Directions: Could you filter the data below down to the lines that hold the word "agent"?

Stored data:
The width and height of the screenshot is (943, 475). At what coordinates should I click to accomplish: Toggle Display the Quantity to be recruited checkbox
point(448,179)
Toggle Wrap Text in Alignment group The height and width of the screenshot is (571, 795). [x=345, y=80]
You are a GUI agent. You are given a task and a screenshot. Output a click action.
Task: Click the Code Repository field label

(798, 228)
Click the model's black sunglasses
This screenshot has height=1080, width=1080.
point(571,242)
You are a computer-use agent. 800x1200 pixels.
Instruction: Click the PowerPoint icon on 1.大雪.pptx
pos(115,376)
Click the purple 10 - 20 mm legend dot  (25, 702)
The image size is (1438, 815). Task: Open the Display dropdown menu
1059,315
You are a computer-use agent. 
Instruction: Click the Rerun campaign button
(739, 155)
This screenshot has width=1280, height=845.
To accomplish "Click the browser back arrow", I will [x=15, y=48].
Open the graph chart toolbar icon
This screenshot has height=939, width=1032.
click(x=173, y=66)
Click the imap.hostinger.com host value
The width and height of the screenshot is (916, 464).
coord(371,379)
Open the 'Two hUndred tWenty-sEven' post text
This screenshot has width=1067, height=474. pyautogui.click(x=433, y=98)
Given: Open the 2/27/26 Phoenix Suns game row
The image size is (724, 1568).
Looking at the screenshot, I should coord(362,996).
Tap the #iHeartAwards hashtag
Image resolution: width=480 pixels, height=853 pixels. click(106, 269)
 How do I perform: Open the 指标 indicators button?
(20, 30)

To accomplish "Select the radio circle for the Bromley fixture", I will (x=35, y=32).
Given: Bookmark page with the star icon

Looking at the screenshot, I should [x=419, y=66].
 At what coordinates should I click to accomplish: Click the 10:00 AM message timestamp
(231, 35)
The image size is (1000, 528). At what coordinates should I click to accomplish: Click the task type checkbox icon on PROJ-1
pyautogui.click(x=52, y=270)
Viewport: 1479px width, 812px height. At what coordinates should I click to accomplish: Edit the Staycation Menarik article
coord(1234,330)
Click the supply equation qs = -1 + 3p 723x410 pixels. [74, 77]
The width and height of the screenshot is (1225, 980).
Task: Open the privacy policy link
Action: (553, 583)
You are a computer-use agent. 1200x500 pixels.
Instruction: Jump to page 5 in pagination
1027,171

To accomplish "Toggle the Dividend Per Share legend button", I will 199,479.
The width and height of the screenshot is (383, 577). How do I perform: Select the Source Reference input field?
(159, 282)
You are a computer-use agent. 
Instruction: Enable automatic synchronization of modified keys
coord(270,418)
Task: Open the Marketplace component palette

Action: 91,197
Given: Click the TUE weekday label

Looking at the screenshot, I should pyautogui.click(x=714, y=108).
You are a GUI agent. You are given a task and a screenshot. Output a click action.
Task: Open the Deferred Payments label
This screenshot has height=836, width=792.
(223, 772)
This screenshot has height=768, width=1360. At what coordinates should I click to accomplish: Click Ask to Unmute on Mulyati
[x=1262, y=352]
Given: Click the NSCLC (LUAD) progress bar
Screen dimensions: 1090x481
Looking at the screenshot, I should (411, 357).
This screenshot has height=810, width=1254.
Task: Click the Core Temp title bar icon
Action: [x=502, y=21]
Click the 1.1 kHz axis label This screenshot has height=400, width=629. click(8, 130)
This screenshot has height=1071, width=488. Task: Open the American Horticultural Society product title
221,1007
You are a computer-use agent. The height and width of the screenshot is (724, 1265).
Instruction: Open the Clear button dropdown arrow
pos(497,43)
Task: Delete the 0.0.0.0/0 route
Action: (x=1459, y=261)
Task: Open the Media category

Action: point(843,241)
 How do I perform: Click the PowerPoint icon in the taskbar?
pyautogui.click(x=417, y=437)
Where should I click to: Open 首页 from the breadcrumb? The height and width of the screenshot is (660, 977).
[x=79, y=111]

Task output:
You are a GUI agent. You are given a task and a screenshot. Output a click action.
You are a computer-use agent. 800x1200 pixels.
You are a computer-use agent. 
You are a computer-use agent. 1200x500 pixels.
You are a computer-use agent. 
You are a GUI agent. You are given a task and a screenshot. Output a click action.
You are a computer-use agent. The height and width of the screenshot is (724, 1265).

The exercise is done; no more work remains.